For the first time ever, in 2022, two stores unionized in Maryland and Oklahoma with the support of International Association of Machinists and Aerospace Workers and Communications Workers of America respectively. Workers at the Towson Mall store in Maryland approved the first collective agreement on August 6, 2024. Additional unionization efforts are underway in New York, Kentucky and Ohio. There were unsuccessful and or cancelled efforts in California, New Jersey, Georgia and Missouri.
Employees for One Apple
In January 1990, following an announcement to cut employee profit sharing, workers on an internal network bulletin board system who had previously organized around affirmative action, recycling, and smoking on campus, "literally swamped" the system in protest of the changes, resulting in management walking back the changes. One employee compiled a list of participants in the profit sharing revolt and wrote to each of them forming a small group that soon merged with another recently formed group: the "concerned employees' league."The initial group of 50 workers using the name "Employees for One Apple" met in May 1990 and sought a restoration of the company's former "corporate culture," more direct communications with executives, a flattened hierarchy including distinctions and perks between management and employees, more influence over company decisions, and an "institutionalized voice" for employees. Management agreed to the formation of an "Employee-Executive Forum" consisting of 15 randomly selected employees, allowed to meet quarterly with management to discuss their concerns.

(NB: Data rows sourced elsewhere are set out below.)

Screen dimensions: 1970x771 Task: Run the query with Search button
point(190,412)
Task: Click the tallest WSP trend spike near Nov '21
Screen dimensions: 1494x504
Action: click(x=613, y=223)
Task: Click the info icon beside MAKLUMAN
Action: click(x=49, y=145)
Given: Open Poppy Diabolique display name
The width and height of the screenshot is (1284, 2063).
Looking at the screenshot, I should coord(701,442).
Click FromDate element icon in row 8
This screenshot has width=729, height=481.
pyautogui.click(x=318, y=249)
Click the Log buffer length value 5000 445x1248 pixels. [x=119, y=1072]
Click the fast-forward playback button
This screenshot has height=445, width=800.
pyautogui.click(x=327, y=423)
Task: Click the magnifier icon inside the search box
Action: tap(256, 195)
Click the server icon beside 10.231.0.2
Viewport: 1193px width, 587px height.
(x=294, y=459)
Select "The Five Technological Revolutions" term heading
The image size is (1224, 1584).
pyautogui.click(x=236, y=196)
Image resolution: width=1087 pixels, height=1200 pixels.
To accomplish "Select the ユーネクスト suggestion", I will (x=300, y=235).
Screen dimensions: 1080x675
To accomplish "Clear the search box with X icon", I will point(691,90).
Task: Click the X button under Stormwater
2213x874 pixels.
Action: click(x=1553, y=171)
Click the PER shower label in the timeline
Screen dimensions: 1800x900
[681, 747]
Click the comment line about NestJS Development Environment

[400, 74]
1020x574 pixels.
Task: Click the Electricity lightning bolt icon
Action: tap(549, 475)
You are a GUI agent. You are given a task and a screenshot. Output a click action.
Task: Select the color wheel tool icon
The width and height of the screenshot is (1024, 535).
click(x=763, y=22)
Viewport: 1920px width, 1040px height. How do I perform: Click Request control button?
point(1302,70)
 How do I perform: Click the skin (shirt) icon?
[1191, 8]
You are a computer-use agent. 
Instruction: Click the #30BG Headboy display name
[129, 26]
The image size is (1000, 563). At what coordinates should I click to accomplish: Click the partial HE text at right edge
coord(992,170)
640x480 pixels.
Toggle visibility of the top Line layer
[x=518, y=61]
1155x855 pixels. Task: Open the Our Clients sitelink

In June 1991, the group, which had grown to 500 members, organized a rally outside of one of the Cupertino, California offices in protest of forthcoming mass layoff as part of the company's cost-cutting plan. Workers demanded executives take pay-cuts as part of the cutbacks. In the days following the rally, CEO John Sculley announced a 15 percent pay cut, along with other top executive pay cuts. The group said they were considering unionization, a stance in contrast with their original opposition to unions. In 1997, CEO Gil Amelio fired 4,100 workers with severance to cut costs. One fired worker said the company's biggest problem was mismanagement.